The technical name for spray-applied fireproofing is sprayed fire-resistive material (SFRM). It is a passive fireproofing strategy method used to protect steel structures. This insulates the steel and metal decking from the high temperatures, should there be a fire. Spray-applied fireproofing has the thermal properties to protect steel and concrete as well as acoustic properties.
Spray Fireproofing has a fire-resistance rating lasting 1 to 4 hours. Both of these SFRMs are applied behind the interior and exterior finishes like drywall, precast panels, and false ceilings.
Types of Spray Fireproofing materials:
Spray-applied fire-protective materials generally fall into two broad categories:
- Mineral fiber– is a combination of fibers, mineral binders, air, and water. The final coating is lightweight, non-combustible, chemically inert, and a poor conductor of heat.
- Cementitious— is made from Portland cement or gypsum plaster.
The materials can be used in wet or dry form but it is crucial that these are mixed according to the manufacturer’s instructions and applied accordingly. These are spray-applied with specially designed equipment along with binding agents and water.
Inspection and Material Testing of the SFRM consists of thickness measurements, density testing, and cohesion/adhesion tests.
This is determined by inserting a pin through the SFRM into the substrate.
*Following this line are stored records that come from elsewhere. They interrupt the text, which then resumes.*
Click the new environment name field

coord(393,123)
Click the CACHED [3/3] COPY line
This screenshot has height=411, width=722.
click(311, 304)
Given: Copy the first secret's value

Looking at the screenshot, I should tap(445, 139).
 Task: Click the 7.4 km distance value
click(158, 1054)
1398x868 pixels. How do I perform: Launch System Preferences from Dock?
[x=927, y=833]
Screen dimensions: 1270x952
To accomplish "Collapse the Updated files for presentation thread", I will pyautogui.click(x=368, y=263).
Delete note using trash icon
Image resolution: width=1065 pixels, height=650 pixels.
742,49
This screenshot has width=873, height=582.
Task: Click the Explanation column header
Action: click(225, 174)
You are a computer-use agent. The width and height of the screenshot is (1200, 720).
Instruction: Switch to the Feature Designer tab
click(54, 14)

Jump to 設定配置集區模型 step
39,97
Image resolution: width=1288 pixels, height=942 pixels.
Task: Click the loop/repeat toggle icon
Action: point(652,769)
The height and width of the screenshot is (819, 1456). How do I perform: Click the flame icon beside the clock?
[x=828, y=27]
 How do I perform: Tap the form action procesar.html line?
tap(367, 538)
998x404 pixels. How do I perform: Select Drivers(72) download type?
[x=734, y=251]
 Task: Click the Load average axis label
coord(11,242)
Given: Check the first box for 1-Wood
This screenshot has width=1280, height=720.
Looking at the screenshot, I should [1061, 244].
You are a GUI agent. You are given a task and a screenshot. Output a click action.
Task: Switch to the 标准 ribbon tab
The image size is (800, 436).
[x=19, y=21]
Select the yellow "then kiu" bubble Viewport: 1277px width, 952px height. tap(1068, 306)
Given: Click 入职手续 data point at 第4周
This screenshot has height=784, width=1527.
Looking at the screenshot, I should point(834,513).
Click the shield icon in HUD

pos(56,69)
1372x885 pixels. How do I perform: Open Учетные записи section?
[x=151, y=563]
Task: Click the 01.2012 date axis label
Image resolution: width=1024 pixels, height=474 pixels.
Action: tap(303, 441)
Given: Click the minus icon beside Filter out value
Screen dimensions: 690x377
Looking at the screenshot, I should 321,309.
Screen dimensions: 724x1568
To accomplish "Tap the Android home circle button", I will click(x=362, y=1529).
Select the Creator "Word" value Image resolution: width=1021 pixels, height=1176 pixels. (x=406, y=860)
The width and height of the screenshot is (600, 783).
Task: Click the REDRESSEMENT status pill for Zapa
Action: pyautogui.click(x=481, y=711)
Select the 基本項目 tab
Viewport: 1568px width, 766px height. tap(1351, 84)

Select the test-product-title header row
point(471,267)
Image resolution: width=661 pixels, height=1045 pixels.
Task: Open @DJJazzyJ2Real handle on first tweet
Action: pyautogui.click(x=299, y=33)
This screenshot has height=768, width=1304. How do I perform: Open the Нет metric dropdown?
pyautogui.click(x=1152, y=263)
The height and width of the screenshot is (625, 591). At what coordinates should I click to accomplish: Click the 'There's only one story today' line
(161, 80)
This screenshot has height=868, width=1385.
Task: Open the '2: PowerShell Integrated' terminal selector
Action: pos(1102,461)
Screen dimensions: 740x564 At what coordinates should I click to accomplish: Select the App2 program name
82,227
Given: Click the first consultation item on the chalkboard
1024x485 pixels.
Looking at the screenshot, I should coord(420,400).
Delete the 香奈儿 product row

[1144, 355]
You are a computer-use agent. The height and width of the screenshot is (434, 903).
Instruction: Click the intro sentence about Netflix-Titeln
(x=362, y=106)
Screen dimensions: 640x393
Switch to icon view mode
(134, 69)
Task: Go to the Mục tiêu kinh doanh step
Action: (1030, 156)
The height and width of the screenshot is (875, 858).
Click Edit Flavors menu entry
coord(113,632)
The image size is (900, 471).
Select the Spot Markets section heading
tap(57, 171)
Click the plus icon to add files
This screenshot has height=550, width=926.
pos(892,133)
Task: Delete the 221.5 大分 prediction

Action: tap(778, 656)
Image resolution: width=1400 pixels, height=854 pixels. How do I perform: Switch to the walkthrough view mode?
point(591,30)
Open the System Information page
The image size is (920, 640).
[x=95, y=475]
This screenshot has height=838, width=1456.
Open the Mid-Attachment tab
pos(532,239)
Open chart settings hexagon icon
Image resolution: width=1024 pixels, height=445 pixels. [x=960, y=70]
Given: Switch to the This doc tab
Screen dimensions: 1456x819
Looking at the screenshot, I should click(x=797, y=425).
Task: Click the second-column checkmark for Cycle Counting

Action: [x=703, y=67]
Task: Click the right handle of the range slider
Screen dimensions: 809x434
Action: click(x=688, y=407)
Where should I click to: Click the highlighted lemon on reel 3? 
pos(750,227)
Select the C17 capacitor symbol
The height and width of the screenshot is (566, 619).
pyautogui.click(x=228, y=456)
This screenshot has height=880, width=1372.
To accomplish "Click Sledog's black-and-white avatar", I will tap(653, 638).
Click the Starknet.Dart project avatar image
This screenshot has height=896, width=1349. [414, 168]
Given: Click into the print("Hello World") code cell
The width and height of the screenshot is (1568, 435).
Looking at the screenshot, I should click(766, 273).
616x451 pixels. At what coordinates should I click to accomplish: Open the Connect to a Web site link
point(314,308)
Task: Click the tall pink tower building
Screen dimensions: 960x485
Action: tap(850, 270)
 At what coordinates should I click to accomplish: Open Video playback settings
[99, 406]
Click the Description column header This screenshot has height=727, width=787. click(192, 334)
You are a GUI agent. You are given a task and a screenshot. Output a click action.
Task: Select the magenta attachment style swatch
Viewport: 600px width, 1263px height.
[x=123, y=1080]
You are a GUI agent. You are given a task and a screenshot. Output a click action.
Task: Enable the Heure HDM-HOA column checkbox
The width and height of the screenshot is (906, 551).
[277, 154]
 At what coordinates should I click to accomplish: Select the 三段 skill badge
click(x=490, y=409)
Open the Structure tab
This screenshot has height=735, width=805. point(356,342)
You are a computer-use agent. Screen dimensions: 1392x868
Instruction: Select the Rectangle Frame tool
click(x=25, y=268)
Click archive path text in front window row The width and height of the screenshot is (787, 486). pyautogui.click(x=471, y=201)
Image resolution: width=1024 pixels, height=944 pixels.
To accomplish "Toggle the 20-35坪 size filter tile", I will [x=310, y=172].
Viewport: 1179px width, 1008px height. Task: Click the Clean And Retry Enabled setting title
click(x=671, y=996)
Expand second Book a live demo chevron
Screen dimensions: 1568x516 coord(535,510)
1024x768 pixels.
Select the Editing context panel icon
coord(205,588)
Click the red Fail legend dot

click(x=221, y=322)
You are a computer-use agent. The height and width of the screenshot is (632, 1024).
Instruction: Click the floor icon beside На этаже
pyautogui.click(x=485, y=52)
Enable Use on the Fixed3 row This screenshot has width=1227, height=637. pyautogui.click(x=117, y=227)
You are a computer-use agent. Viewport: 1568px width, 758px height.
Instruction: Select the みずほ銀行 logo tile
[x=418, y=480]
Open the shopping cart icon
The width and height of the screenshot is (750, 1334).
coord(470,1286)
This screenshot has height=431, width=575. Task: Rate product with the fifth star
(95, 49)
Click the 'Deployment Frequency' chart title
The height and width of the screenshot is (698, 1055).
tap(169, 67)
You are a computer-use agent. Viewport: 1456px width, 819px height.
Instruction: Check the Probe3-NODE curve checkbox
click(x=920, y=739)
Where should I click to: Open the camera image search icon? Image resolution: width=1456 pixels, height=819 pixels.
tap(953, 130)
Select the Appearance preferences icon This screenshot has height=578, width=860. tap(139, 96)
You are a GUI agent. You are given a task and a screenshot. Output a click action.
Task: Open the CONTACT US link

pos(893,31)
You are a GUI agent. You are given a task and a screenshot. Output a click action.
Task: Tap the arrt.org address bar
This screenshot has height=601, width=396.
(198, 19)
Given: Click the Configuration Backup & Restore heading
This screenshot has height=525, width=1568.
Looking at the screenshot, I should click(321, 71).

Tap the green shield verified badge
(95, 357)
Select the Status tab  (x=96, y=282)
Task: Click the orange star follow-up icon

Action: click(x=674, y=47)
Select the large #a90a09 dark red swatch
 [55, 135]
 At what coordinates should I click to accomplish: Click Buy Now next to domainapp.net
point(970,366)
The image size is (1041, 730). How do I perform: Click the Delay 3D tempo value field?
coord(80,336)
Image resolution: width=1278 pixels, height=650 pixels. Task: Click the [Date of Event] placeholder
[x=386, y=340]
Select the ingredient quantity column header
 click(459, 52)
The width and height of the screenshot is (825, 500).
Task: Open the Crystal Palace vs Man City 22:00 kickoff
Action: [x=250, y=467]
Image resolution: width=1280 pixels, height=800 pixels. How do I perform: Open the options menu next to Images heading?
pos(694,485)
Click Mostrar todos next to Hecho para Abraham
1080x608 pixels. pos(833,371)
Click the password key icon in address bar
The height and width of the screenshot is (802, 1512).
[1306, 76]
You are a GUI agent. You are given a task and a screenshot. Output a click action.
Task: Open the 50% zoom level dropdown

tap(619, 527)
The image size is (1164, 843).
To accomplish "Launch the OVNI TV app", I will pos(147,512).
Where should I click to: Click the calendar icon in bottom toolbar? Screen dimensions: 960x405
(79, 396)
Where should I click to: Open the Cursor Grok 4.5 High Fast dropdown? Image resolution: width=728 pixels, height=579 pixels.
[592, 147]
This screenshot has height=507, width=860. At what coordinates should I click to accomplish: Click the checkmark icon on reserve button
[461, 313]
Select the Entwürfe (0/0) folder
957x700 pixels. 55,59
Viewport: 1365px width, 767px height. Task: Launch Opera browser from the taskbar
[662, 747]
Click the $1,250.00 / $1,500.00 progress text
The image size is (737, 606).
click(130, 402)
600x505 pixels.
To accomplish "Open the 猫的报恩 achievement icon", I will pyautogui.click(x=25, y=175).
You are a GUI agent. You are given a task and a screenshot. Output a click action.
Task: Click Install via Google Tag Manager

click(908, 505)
The higher the hour rating requirement is for a structural component, the thicker the SFRM should be.
Density testing of the SFRM consists of removing a known volume of SFRM from a structural component and drying the material to a constant weight to determine the weight per volume. This is typically done in a laboratory setting.
Cohesion and Adhesion Testing:
This test is performed to determine the bond strength of the SFRM to the steel component. A plastic cap with a hook in the center is bonded to the SFRM, then force is applied until adhesion failure or until the product specifications are met. Fireproofing adhesion and cohesion kits that meet ASTM E736 can be purchased for accurate material sampling. The simple pull gauge records the actual fail point in lbs/ft. For more information on these standards, see: https://www.awci.org/
Regulations and Codes Related to SFRM:
The fire resistance of structures to which SFRM are applied is measured and defined by fire endurance tests such as ASTM E119, Standard Test Methods for Fire Tests of Building Construction, and Materials.
The characteristics of SFRM are determined according to ASTM E736, Standard Test Method for Cohesion/Adhesion of Sprayed Fire-resistive Materials Applied to Structural Members, and ASTM E605, Standard Test Methods for Thickness and Density of Sprayed Fire-Resistive Material Applied to Structural Members, among other codes.